▸ What to work on: From the entries below, please gather each line containing the string "package".

[Data entries]
=== Begin Enclosure ===

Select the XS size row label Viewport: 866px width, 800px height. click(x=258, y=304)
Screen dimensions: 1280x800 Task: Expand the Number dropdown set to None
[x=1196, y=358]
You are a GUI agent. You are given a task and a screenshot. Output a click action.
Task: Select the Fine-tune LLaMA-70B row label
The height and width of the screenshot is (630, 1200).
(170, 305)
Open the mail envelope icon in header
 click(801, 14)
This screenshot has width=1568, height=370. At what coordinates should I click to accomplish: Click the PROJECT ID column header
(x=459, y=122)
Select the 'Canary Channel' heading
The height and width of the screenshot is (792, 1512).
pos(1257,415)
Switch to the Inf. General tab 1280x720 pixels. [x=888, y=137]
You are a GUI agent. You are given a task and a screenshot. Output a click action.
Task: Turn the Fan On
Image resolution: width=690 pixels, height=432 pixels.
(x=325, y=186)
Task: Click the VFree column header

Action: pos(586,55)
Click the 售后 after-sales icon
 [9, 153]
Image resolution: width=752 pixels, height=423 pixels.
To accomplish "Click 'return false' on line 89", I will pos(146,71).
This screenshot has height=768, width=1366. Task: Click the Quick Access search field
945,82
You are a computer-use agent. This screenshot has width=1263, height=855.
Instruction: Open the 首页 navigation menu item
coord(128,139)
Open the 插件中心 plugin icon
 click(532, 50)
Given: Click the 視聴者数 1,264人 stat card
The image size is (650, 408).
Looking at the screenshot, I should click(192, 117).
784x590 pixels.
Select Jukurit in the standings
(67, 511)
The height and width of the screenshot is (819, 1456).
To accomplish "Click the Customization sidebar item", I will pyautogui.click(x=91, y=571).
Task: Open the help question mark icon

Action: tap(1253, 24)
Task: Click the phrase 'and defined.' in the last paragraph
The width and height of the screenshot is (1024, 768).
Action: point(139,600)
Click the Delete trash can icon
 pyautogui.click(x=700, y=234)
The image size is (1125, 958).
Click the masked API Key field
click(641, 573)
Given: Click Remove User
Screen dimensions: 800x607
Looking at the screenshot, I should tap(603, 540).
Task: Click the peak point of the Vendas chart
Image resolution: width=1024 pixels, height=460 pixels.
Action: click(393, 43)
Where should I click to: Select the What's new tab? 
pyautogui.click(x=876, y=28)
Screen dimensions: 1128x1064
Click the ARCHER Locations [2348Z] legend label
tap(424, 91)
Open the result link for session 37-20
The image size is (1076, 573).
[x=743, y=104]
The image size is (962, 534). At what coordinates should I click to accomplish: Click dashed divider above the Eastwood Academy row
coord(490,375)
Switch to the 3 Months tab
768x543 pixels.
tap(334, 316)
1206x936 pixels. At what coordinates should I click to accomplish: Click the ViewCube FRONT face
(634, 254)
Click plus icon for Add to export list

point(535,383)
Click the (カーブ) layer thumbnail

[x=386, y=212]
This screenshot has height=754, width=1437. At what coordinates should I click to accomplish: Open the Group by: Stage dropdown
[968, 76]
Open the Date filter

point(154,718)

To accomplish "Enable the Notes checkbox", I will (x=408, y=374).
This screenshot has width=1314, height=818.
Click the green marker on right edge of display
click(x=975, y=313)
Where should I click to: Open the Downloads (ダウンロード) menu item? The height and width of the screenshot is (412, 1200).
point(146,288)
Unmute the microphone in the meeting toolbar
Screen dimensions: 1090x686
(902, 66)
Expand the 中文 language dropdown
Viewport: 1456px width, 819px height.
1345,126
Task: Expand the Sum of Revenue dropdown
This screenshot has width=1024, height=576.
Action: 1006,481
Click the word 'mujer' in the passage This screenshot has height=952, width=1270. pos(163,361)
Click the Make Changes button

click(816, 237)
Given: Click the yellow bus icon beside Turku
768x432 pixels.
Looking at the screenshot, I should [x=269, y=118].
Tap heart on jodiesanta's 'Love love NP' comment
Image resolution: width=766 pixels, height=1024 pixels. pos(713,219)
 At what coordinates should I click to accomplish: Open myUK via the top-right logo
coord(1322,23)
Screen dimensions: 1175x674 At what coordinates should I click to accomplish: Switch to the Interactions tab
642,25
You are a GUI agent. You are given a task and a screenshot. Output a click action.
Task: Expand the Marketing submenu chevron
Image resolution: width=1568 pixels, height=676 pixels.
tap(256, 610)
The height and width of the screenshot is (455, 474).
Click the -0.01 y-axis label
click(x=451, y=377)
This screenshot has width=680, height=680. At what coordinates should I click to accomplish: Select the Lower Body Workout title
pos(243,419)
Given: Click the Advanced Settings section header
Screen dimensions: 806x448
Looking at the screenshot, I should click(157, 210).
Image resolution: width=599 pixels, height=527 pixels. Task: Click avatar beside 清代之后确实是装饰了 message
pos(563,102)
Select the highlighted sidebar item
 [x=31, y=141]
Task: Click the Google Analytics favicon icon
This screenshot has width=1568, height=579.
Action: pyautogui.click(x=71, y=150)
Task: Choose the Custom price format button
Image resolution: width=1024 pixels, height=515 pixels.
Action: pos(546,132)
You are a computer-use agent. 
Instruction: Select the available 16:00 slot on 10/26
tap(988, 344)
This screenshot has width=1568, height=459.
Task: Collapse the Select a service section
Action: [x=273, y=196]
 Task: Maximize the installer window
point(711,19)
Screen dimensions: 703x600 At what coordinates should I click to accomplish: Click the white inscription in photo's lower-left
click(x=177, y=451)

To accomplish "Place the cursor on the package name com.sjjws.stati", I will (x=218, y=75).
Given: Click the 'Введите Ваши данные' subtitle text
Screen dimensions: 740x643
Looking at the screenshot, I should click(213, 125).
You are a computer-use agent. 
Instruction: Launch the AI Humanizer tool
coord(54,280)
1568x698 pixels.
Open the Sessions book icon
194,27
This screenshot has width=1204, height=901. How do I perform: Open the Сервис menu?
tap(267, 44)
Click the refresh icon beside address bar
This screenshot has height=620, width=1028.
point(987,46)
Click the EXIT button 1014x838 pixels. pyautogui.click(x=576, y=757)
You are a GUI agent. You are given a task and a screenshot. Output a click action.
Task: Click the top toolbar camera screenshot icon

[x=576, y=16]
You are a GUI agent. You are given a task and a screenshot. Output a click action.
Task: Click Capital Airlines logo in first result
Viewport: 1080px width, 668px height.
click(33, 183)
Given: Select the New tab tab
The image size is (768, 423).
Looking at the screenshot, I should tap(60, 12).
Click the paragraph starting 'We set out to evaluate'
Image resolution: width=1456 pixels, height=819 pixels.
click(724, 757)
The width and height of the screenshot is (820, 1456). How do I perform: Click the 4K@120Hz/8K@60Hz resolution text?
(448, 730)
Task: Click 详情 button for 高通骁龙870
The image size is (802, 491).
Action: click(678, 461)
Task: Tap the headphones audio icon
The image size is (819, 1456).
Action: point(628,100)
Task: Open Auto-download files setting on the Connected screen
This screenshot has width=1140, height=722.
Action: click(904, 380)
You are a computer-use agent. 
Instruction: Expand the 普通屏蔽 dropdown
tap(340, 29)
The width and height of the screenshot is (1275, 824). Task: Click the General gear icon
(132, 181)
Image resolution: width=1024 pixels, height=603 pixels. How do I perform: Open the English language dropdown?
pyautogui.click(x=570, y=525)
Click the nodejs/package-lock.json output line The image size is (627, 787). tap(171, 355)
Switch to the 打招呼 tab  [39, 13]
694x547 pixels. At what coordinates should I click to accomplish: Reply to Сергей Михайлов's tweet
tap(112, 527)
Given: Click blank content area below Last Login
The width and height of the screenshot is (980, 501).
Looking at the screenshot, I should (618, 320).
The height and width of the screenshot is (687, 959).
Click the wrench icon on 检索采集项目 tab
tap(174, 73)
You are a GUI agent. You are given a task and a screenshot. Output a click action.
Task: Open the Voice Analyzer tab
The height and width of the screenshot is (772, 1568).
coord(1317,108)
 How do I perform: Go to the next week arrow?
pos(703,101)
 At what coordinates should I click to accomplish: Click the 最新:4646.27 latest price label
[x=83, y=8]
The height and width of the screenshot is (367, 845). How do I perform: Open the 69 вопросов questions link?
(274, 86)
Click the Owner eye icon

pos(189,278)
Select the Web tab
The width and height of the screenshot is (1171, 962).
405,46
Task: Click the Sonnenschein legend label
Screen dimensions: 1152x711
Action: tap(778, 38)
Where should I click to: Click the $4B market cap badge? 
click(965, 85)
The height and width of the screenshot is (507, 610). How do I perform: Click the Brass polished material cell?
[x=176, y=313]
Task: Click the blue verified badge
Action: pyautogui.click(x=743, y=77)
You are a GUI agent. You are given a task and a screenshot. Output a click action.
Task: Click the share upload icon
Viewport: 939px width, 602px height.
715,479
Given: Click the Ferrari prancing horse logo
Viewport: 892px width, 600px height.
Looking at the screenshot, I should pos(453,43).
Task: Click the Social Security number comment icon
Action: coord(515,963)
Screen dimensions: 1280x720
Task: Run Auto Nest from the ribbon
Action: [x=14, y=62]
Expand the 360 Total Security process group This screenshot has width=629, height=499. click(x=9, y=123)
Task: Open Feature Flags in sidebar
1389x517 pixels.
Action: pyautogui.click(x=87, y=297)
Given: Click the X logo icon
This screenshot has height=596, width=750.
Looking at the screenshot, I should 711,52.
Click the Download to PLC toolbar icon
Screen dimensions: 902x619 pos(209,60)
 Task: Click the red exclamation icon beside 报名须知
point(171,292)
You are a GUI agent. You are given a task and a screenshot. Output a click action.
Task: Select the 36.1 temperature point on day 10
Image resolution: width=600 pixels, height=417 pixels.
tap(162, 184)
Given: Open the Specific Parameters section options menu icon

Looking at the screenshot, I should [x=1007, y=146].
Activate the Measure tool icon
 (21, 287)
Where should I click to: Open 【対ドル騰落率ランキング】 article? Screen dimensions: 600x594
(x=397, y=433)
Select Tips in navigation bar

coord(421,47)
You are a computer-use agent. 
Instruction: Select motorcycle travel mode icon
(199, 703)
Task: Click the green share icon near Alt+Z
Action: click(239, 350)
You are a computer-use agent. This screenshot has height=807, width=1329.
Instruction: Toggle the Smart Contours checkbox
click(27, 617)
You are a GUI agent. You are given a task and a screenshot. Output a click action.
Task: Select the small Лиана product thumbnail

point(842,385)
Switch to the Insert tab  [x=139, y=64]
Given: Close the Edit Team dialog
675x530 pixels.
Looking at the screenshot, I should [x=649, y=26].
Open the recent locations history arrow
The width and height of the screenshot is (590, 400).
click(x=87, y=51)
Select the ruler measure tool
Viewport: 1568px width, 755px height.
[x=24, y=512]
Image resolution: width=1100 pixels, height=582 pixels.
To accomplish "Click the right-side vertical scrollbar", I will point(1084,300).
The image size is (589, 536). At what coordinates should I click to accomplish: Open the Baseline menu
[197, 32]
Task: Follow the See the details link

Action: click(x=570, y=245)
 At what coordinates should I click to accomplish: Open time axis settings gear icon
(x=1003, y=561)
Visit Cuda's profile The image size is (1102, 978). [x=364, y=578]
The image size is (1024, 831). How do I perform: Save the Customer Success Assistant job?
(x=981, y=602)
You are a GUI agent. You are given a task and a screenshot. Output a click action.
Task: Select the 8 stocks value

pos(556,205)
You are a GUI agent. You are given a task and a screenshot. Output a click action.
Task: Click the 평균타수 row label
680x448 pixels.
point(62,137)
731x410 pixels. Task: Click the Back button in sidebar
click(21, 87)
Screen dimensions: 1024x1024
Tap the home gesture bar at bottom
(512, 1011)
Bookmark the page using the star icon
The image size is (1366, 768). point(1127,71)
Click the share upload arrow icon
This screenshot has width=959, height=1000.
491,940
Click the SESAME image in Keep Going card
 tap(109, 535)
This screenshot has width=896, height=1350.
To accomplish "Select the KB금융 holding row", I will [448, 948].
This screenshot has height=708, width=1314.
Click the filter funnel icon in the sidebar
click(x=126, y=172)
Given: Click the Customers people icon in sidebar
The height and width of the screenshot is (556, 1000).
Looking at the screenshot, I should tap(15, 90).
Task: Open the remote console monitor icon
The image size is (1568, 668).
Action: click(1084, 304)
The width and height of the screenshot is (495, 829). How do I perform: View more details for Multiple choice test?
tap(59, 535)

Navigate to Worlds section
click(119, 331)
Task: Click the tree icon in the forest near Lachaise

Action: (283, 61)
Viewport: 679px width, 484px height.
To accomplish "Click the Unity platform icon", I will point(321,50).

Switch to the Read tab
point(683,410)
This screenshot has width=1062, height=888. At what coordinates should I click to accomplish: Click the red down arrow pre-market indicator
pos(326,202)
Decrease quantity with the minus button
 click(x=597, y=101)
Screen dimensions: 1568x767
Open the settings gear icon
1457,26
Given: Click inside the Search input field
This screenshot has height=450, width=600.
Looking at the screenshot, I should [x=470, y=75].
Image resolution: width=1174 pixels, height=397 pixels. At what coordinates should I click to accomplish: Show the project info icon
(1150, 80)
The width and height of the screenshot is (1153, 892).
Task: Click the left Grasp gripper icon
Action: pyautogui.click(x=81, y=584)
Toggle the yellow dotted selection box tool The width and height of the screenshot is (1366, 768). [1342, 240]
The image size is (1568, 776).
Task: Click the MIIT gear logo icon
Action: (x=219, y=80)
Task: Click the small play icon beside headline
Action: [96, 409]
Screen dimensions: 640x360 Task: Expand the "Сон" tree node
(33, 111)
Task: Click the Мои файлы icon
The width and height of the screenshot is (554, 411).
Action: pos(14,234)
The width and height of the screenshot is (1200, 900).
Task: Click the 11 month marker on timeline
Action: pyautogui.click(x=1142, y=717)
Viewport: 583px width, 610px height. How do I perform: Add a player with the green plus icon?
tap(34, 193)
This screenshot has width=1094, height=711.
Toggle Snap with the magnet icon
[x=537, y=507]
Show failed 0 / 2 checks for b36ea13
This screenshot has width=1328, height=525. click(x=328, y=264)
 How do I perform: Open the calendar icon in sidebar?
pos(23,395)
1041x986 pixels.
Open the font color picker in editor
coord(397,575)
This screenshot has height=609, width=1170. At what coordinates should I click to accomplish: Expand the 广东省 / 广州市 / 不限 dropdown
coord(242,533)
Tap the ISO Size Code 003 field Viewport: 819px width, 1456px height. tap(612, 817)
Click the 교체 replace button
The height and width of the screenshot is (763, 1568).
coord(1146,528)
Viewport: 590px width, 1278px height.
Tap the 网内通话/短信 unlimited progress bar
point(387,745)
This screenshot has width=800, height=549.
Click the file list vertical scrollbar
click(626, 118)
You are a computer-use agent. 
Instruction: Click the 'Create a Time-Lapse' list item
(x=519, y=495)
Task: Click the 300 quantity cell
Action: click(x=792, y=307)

=== End Enclosure ===

▸ Answer to the exercise:
To accomplish "Place the cursor on the package name com.sjjws.stati", I will (x=218, y=75).
Click the nodejs/package-lock.json output line The image size is (627, 787). tap(171, 355)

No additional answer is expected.